> _Directive_
In the data below, rename every "Knižnica" to "Knihovňa" and reproduce all lines otherwise unchanged.
»»
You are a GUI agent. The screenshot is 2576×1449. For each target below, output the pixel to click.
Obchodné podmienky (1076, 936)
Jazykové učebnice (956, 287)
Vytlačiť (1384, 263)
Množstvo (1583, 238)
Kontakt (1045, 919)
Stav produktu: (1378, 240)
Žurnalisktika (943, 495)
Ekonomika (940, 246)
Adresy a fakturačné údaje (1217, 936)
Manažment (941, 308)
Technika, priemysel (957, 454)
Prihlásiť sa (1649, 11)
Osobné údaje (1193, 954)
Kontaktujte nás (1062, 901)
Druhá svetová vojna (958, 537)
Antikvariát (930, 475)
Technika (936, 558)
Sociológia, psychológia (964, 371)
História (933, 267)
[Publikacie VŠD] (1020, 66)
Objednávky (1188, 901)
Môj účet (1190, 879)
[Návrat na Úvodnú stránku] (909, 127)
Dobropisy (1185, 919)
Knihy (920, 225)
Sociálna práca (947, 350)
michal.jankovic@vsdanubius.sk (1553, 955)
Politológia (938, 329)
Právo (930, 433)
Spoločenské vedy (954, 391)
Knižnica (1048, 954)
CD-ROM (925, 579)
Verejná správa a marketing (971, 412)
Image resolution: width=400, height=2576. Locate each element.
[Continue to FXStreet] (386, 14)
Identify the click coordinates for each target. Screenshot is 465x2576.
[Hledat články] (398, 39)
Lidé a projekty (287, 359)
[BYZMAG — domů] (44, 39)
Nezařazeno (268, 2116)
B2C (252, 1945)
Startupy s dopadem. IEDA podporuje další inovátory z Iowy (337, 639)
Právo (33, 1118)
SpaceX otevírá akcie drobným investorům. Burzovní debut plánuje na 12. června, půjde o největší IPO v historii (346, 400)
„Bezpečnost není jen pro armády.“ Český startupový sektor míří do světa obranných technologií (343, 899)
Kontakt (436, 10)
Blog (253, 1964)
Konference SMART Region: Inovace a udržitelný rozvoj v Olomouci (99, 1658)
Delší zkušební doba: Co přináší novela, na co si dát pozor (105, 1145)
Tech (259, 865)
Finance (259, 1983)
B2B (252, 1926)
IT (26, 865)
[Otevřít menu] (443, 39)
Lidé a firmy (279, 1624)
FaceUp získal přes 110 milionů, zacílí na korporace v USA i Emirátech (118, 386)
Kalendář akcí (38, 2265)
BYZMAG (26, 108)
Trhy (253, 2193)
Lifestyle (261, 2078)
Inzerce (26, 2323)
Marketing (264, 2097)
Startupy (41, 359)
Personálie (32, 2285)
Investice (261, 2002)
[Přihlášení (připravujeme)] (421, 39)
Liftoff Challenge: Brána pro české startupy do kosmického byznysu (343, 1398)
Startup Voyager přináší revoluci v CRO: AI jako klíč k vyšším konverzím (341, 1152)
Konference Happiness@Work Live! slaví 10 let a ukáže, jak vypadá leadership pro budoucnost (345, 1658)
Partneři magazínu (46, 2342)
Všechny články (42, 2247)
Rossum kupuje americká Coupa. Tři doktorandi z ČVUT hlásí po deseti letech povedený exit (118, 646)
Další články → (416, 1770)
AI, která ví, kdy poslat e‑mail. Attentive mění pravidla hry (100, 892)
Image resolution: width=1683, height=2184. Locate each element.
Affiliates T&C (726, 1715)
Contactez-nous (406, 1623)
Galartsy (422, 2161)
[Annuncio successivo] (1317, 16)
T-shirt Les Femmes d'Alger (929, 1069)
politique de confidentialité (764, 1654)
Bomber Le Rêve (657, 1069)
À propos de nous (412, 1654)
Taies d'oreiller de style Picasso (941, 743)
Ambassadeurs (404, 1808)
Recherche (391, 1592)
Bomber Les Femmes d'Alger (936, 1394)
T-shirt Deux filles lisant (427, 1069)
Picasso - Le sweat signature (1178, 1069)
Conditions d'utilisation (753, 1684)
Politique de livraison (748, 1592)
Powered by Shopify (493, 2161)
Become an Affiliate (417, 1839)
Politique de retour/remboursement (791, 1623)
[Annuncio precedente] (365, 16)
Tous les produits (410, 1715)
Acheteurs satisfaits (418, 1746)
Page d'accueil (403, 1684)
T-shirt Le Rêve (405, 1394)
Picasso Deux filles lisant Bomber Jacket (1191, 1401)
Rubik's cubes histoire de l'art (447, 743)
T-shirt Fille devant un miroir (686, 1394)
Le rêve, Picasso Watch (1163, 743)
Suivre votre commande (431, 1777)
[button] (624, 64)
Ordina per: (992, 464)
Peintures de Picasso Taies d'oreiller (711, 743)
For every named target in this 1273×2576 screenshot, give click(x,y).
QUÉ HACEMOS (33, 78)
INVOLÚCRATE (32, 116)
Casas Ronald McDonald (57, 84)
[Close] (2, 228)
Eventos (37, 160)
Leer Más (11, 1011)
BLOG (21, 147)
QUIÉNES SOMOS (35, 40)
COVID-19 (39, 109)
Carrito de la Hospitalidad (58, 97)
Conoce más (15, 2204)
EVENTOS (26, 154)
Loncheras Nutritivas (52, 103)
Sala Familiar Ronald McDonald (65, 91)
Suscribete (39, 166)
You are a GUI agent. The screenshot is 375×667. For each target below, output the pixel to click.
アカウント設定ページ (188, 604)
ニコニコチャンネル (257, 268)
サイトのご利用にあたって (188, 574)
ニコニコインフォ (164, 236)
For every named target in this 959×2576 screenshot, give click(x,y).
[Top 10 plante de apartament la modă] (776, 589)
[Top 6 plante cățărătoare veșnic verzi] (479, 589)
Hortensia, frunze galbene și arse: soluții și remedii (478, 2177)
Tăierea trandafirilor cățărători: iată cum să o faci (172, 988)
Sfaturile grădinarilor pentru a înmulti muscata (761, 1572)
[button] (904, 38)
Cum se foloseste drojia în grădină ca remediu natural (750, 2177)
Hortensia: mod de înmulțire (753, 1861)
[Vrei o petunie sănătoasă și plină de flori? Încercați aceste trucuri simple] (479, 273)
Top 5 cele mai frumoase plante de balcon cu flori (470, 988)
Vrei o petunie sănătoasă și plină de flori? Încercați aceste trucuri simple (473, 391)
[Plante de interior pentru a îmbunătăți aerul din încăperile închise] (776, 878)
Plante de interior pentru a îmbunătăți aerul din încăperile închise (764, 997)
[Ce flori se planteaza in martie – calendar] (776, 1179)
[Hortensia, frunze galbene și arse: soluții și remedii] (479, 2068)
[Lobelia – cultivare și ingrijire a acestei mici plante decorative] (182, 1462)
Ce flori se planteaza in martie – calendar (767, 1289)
««
> _Solution for this problem_
You are a GUI agent. The screenshot is 2576×1449. For each target below, output the pixel to click.
Obchodné podmienky (1076, 936)
Jazykové učebnice (956, 287)
Vytlačiť (1384, 263)
Množstvo (1583, 238)
Kontakt (1045, 919)
Stav produktu: (1378, 240)
Žurnalisktika (943, 495)
Ekonomika (940, 246)
Adresy a fakturačné údaje (1217, 936)
Manažment (941, 308)
Technika, priemysel (957, 454)
Prihlásiť sa (1649, 11)
Osobné údaje (1193, 954)
Kontaktujte nás (1062, 901)
Druhá svetová vojna (958, 537)
Antikvariát (930, 475)
Technika (936, 558)
Sociológia, psychológia (964, 371)
História (933, 267)
[Publikacie VŠD] (1020, 66)
Objednávky (1188, 901)
Môj účet (1190, 879)
[Návrat na Úvodnú stránku] (909, 127)
Dobropisy (1185, 919)
Knihy (920, 225)
Sociálna práca (947, 350)
michal.jankovic@vsdanubius.sk (1553, 955)
Politológia (938, 329)
Právo (930, 433)
Spoločenské vedy (954, 391)
Knihovňa (1048, 954)
CD-ROM (925, 579)
Verejná správa a marketing (971, 412)
Image resolution: width=400, height=2576. Locate each element.
[Continue to FXStreet] (386, 14)
Identify the click coordinates for each target. Screenshot is 465x2576.
[Hledat články] (398, 39)
Lidé a projekty (287, 359)
[BYZMAG — domů] (44, 39)
Nezařazeno (268, 2116)
B2C (252, 1945)
Startupy s dopadem. IEDA podporuje další inovátory z Iowy (337, 639)
Právo (33, 1118)
SpaceX otevírá akcie drobným investorům. Burzovní debut plánuje na 12. června, půjde o největší IPO v historii (346, 400)
„Bezpečnost není jen pro armády.“ Český startupový sektor míří do světa obranných technologií (343, 899)
Kontakt (436, 10)
Blog (253, 1964)
Konference SMART Region: Inovace a udržitelný rozvoj v Olomouci (99, 1658)
Delší zkušební doba: Co přináší novela, na co si dát pozor (105, 1145)
Tech (259, 865)
Finance (259, 1983)
B2B (252, 1926)
IT (26, 865)
[Otevřít menu] (443, 39)
Lidé a firmy (279, 1624)
FaceUp získal přes 110 milionů, zacílí na korporace v USA i Emirátech (118, 386)
Kalendář akcí (38, 2265)
BYZMAG (26, 108)
Trhy (253, 2193)
Lifestyle (261, 2078)
Inzerce (26, 2323)
Marketing (264, 2097)
Startupy (41, 359)
Personálie (32, 2285)
Investice (261, 2002)
[Přihlášení (připravujeme)] (421, 39)
Liftoff Challenge: Brána pro české startupy do kosmického byznysu (343, 1398)
Startup Voyager přináší revoluci v CRO: AI jako klíč k vyšším konverzím (341, 1152)
Konference Happiness@Work Live! slaví 10 let a ukáže, jak vypadá leadership pro budoucnost (345, 1658)
Partneři magazínu (46, 2342)
Všechny články (42, 2247)
Rossum kupuje americká Coupa. Tři doktorandi z ČVUT hlásí po deseti letech povedený exit (118, 646)
Další články → (416, 1770)
AI, která ví, kdy poslat e‑mail. Attentive mění pravidla hry (100, 892)
Image resolution: width=1683, height=2184. Locate each element.
Affiliates T&C (726, 1715)
Contactez-nous (406, 1623)
Galartsy (422, 2161)
[Annuncio successivo] (1317, 16)
T-shirt Les Femmes d'Alger (929, 1069)
politique de confidentialité (764, 1654)
Bomber Le Rêve (657, 1069)
À propos de nous (412, 1654)
Taies d'oreiller de style Picasso (941, 743)
Ambassadeurs (404, 1808)
Recherche (391, 1592)
Bomber Les Femmes d'Alger (936, 1394)
T-shirt Deux filles lisant (427, 1069)
Picasso - Le sweat signature (1178, 1069)
Conditions d'utilisation (753, 1684)
Politique de livraison (748, 1592)
Powered by Shopify (493, 2161)
Become an Affiliate (417, 1839)
Politique de retour/remboursement (791, 1623)
[Annuncio precedente] (365, 16)
Tous les produits (410, 1715)
Acheteurs satisfaits (418, 1746)
Page d'accueil (403, 1684)
T-shirt Le Rêve (405, 1394)
Picasso Deux filles lisant Bomber Jacket (1191, 1401)
Rubik's cubes histoire de l'art (447, 743)
T-shirt Fille devant un miroir (686, 1394)
Le rêve, Picasso Watch (1163, 743)
Suivre votre commande (431, 1777)
[button] (624, 64)
Ordina per: (992, 464)
Peintures de Picasso Taies d'oreiller (711, 743)
For every named target in this 1273×2576 screenshot, give click(x,y).
QUÉ HACEMOS (33, 78)
INVOLÚCRATE (32, 116)
Casas Ronald McDonald (57, 84)
[Close] (2, 228)
Eventos (37, 160)
Leer Más (11, 1011)
BLOG (21, 147)
QUIÉNES SOMOS (35, 40)
COVID-19 (39, 109)
Carrito de la Hospitalidad (58, 97)
Conoce más (15, 2204)
EVENTOS (26, 154)
Loncheras Nutritivas (52, 103)
Sala Familiar Ronald McDonald (65, 91)
Suscribete (39, 166)
You are a GUI agent. The screenshot is 375×667. For each target below, output the pixel to click.
アカウント設定ページ (188, 604)
ニコニコチャンネル (257, 268)
サイトのご利用にあたって (188, 574)
ニコニコインフォ (164, 236)
For every named target in this 959×2576 screenshot, give click(x,y).
[Top 10 plante de apartament la modă] (776, 589)
[Top 6 plante cățărătoare veșnic verzi] (479, 589)
Hortensia, frunze galbene și arse: soluții și remedii (478, 2177)
Tăierea trandafirilor cățărători: iată cum să o faci (172, 988)
Sfaturile grădinarilor pentru a înmulti muscata (761, 1572)
[button] (904, 38)
Cum se foloseste drojia în grădină ca remediu natural (750, 2177)
Hortensia: mod de înmulțire (753, 1861)
[Vrei o petunie sănătoasă și plină de flori? Încercați aceste trucuri simple] (479, 273)
Top 5 cele mai frumoase plante de balcon cu flori (470, 988)
Vrei o petunie sănătoasă și plină de flori? Încercați aceste trucuri simple (473, 391)
[Plante de interior pentru a îmbunătăți aerul din încăperile închise] (776, 878)
Plante de interior pentru a îmbunătăți aerul din încăperile închise (764, 997)
[Ce flori se planteaza in martie – calendar] (776, 1179)
[Hortensia, frunze galbene și arse: soluții și remedii] (479, 2068)
[Lobelia – cultivare și ingrijire a acestei mici plante decorative] (182, 1462)
Ce flori se planteaza in martie – calendar (767, 1289)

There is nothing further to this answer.